Friday, August 26, 2005

The Flaming Lips: Eccentricity vs. Major Label Recording Contract

The Flaming Lips sure have a way of staying in the spotlight for far longer than they've really earned. If you've been paying attention to all their recent activities, would you believe that their last new album came in 2002? Yes, Yoshimi Battles the Pink Robots is really that old. That was the year I first saw the Lips live, and the album had already been out for months by that point. They've stuck around due to their EPs and soundtrack contributions (there really isn't a more perfect band to contribute original music to the Spongebob Squarepants movie... just try to imagine anybody else even playing a song called "Spongebob and Patrick Confront the Psychic Wall of Energy," let alone appearing in the video dressed alternately as pirates, a ham, and a giant wedge of cheese), and now they're finally coming out with new music.

Here is the newly released video for their newly released single, "Mr. Ambulance Driver," from their forthcoming album, At War with the Mystics, which should be out early in 2006. It should also be noted that the song was also on the soundtrack to The Wedding Crashers, but is still being advertised on the Lips' official site as being from their new album.

Now first of all, a band releasing a single six months or more before an album's release is just plain teasing, especially when it'll have been four years since their last album, and when their last two albums have been ridiculously amazing, and even more so when the band is easily the most unique and other worldly in the world of mainstream pop music. Seriously, they are. Who else could possibly claim that title? OutKast? They're slightly eccentric, but not necessarily ground-breaking. Radiohead? It's been five years since they last put out a great album. Bjork? Ok... maybe it is Bjork, now that I think about it. At any rate... come on! I want more! One song isn't going to tide me over!
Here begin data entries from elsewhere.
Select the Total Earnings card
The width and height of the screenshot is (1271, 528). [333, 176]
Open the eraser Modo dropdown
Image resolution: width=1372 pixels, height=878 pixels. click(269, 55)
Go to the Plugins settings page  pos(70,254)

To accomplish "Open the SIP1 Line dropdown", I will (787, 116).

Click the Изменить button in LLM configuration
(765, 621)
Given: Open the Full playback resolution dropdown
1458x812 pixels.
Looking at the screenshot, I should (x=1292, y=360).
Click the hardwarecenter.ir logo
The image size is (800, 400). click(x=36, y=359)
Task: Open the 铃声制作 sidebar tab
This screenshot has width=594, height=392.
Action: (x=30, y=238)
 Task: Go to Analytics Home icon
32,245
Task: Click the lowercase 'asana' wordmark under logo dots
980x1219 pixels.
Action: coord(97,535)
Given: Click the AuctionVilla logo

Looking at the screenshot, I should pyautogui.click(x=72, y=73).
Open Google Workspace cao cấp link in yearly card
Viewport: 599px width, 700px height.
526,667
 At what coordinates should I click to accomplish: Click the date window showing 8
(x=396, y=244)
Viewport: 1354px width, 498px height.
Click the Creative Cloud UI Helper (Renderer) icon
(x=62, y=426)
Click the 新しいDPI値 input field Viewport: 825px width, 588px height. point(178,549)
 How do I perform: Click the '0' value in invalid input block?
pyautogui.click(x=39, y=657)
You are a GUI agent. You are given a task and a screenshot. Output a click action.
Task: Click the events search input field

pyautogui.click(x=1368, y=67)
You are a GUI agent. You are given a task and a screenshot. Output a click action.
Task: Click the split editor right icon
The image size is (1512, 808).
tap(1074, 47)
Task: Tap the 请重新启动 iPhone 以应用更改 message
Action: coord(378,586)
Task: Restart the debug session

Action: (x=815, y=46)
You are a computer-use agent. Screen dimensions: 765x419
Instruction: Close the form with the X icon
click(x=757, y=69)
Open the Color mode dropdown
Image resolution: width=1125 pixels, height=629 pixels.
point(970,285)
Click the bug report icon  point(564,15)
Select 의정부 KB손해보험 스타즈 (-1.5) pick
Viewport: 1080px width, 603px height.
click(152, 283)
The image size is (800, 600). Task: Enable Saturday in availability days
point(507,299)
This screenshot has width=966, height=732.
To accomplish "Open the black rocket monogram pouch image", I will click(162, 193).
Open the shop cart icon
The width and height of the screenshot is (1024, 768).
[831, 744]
As for the song itself, it seems the Lips have really scaled back their sound. It's never really been easy to tell what direction the Flaming Lips are going in (for God's sake, who could possibly have seen something as incomprehensibly bizarre as Zaireeka coming?), so maybe this isn't representative of the entire album, but it's not really making me optimistic. This song sounds more akin to the relatively unadorned power pop of Clouds Taste Metallic (although this is much more slick and clean than anything on that album) than their last few albums, which isn't necessarily a bad thing, but for somebody who's spent the last few years acquainting himself with every earth-shattering second of an album like The Soft Bulletin, this just sounds plain and uninteresting.

The video reflects this stripped down sound as well. There's not a single strobe light, animal costume, disco ball, Vegas dancer, or trademark white suit to be found (Wayne Coyne is much better suited to a trademark white suit than Tom Wolfe, if you ask me). There's not even a single band member enclosed in a giant clear plastic bubble! It's almost like they've become the last thing you'd possibly expect the Flaming Lips to be: a normal rock band! Or at least as normal as the Flaming Lips can appear. Say it ain't so, boys!